Resumo
AFPUB-2026-GEN-001-DRAFT01permanece em discussão; na AFRINIC-37, os autores não pediram consenso e o texto voltou à lista RPD.- A proposta canônica usa sessenta dias, enquanto a ata oficial registra dez. O conjunto público examinado não reconcilia as duas durações.
- Quinze apoios não ratificam uma política por si sós: o texto exige contatos registrados de membros AFRINIC distintos, presença em três sub-regiões e uma nova análise da equipe sem questão nova.
- A avaliação de impacto pública contém análise operacional e jurídica relevante, mas as seções de interpretação e clareza ainda exibem instruções de redação.
- Um Livro da Petição à Implementação pode preservar continuidade sem criar uma autoridade substituta que confirme a própria validade.
O caso mais forte a favor do Draft01
A proposta parte de uma experiência concreta. A perda de quórum do Conselho da AFRINIC interrompeu reuniões públicas de políticas, nomeações e implementação, embora as funções essenciais do registro continuassem necessárias. Uma estrutura sem alternativa limitada para a incapacidade de um de seus órgãos pode transformar uma salvaguarda em veto permanente.

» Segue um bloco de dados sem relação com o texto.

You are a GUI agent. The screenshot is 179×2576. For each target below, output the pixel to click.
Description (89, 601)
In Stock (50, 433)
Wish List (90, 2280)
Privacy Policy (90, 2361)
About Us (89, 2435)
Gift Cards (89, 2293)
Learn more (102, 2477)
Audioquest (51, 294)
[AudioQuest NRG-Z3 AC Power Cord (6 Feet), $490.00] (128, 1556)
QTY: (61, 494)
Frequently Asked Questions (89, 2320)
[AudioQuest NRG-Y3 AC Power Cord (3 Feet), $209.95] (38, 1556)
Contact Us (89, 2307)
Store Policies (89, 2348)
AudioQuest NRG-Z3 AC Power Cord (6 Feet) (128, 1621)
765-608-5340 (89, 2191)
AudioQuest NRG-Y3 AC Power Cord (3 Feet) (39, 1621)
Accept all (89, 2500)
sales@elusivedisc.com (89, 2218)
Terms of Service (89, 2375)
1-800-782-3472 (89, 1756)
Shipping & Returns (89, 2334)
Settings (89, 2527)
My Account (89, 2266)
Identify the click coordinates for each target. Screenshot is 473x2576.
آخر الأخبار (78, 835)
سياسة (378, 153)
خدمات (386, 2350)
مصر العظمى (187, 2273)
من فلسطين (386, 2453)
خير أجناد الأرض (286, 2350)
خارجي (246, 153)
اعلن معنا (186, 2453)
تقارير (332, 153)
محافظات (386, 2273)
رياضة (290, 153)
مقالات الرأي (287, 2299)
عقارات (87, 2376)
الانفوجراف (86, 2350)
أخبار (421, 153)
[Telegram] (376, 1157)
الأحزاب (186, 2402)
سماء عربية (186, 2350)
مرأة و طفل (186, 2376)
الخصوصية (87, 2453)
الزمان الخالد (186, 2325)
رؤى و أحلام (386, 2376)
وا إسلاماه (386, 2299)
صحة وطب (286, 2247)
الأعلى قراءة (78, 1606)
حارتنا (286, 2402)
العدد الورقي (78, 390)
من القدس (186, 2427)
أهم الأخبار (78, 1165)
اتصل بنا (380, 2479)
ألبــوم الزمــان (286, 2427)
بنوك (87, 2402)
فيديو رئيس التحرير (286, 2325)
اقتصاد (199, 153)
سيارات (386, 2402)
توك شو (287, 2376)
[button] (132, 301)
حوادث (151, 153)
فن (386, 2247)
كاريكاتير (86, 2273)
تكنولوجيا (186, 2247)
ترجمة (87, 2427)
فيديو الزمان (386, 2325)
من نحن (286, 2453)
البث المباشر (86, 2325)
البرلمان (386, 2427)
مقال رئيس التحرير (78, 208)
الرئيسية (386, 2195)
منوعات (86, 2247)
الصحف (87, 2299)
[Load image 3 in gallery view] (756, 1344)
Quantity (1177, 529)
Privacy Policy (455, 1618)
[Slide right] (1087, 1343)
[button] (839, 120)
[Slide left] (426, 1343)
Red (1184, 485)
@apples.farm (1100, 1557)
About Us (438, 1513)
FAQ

O Draft01 mantém o caminho normal: o PDWG debate, os copresidentes avaliam consenso, a proposta segue como recomendação ao Conselho, o Conselho ratifica, a adoção é anunciada e a implementação vem depois. A novidade é uma rota para uma proposta já aprovada pelo PDWG quando o Conselho não pode ratificá-la ou se recusa sem explicar por um período.
A rota não é uma votação simples por e-mail. Um membro do PDWG inicia a petição. São necessários pelo menos quinze apoiadores que sejam contatos registrados de quinze membros AFRINIC diferentes e que cubram ao menos três sub-regiões. Depois, a equipe produz uma nova análise. Se não encontrar questão nova, o texto diz que a proposta deve ser considerada ratificada e implementada pela equipe.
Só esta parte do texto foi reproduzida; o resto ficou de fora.